Skip to content

Patron szkoły


STANISŁAW WYSPIAŃSKI (1869 - 1907)   patron


Biografia:

Urodził się w Krakowie, był synem rzeźbiarza.
Już w szkole ujawnia talent plastyczny, a w wieku 17 lat pisze swój pierwszy dramat Batory
pod Pskowem. Przez całe życie uprawiał różne dziedziny sztuki:
malował portrety, pejzaże, zajmował się grafiką,
projektował witraże i meble. Zajmował się oprawą artystyczną krakowskiego "Życia",
pisma modernistów. W 1898 roku Teatr Miejski w Krakowie wystawił "Warszawiankę".
Jest to pierwszy utwór w teatrze polskim działający głównie poprzez nastrój,
oparty na zasadach kompozycji muzycznej.

W naszej literaturze istnieją dwa wielkie arcywzory, dwa na przemian aktualne arcydzieła:
Dziady część III – istny wulkan romantyczny, wewnętrzny ogień,
którego sto ani dwieście lat nie wyziębi, i Wesele z posępną pieśnią Chochoła,
która zawsze brzmi złowrogo i zawsze ostrzega – o każdej porze, w każdym miejscu.
Wesele bowiem nie przestało być aktualne.

Do tekstu Wesela integralnie należy legenda o tym dziele,
która bynajmniej nie opowiada zdarzeń zmyślonych.
Wieczór 16 marca 1901 roku był w teatrze krakowskim niezwykły.
Początkowo oniemiała widownia pojęła nagle,
że właśnie rozegrał się przed jej oczyma ważny akt dramatu polskiego oraz ważki akt dziejów ideologii społeczno-literackiej w Polsce. Ze wspomnień i świadectw uczestników
tego wieczoru – Kotarbińskiego, Nowaczyńskiego,
z relacji Boya-Żeleńskiego (Plotka o "Weselu"),
Estraichera (Narodziny "Wesela"), znamy rzeczywiste tło wydarzeń
i osoby wciągnięte w wymiar dramatu. Od nich też wiemy,
jak szybko urosła legenda – legenda, ponieważ tego jednego wieczoru pisarz,
którego dotychczas uważano za jednego z niezrozumiałych modernistów,
malarz, którego dzieła odrzucano, dorósł do rangi wieszcza narodowego.
Wieczorem 16 marca 1901 roku narodził się nowy wieszcz.
Inspiracją powstania utworu było rzeczywiste wesele
Lucjana Rydla z Jadwigą Mikołajczykówną
z podkrakowskich Bronowic, wyprawione 20 listopada 1900 roku
w bronowickim domu Włodzimierza Tetmajera
(żona Tetmajera była starszą siostrą panny młodej).

• • • • • • •

§ Polecenie 1:
Oceń, czy stwierdzenia (a), (b) i (c) zgadzają się z tekstem o Stanisławie Wyspiańskim: (a) Wyspiański był synem malarza; (b) pierwszy dramat napisał w wieku 17 lat; (c) wesele Lucjana Rydla odbyło się w domu Włodzimierza Tetmajera. Przy każdym odpowiedz „tak” lub „nie” i przytocz rozstrzygające słowa tekstu.
§ Polecenie 2:
Kontynuuj tekst o Stanisławie Wyspiańskim, zaczynając zaraz po jego ostatnim zdaniu.
Dalszy materiał pochodzi z innego źródła niż tekst o Stanisławie Wyspiańskim.

§ Dane wejściowe:

• • • • • • •

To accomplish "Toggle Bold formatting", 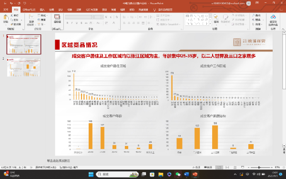I will (x=67, y=23).
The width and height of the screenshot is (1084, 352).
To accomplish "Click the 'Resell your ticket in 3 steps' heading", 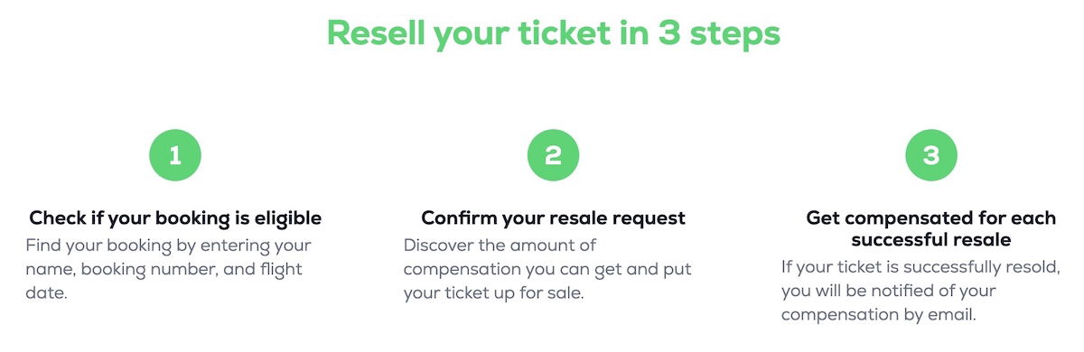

• • • • • • •

§ Odpowiedź pisemna 1:
(a) Nie – „był synem rzeźbiarza”.
(b) Tak – „w wieku 17 lat pisze swój pierwszy dramat Batory”.
(c) Tak – „w bronowickim domu Włodzimierza Tetmajera”.

§ Odpowiedź pisemna 2:
Osią Wesela jest sprawa odzyskania przez Polskę niepodległości.
Wyspiański wprowadził do dramatu święty mit narodowy. Pokazał wiarę,
którą Polska żyła przez całe pokolenia, wiarę, że gdy tylko przyjdzie
stosowny moment historyczny, naród wstanie i wywalczy dla siebie wolną ojczyznę.
Owa chwila w dramacie nastąpiła: zaaranżowano fantastyczną akcję powstańczą,
by wypróbować wartość mitu w literackim modelu współczesnej rzeczywistości.
Wynik okazał się jednak druzgocący. Fantastyczna akcja powstania w Weselu
nie jest licencją poetycką ani żadnym anachronizmem. Nie zapominajmy,
że faktycznie myślano,by przeprowadzić taką akcję, nawet z udziałem ludu
w roli głównej. Możemy powiedzieć, że na tym tle ukształtowały się dwie postawy.
Pierwszą była jawna zdrada (o jej obecności w historii Polski przypomina widmo Hetmana)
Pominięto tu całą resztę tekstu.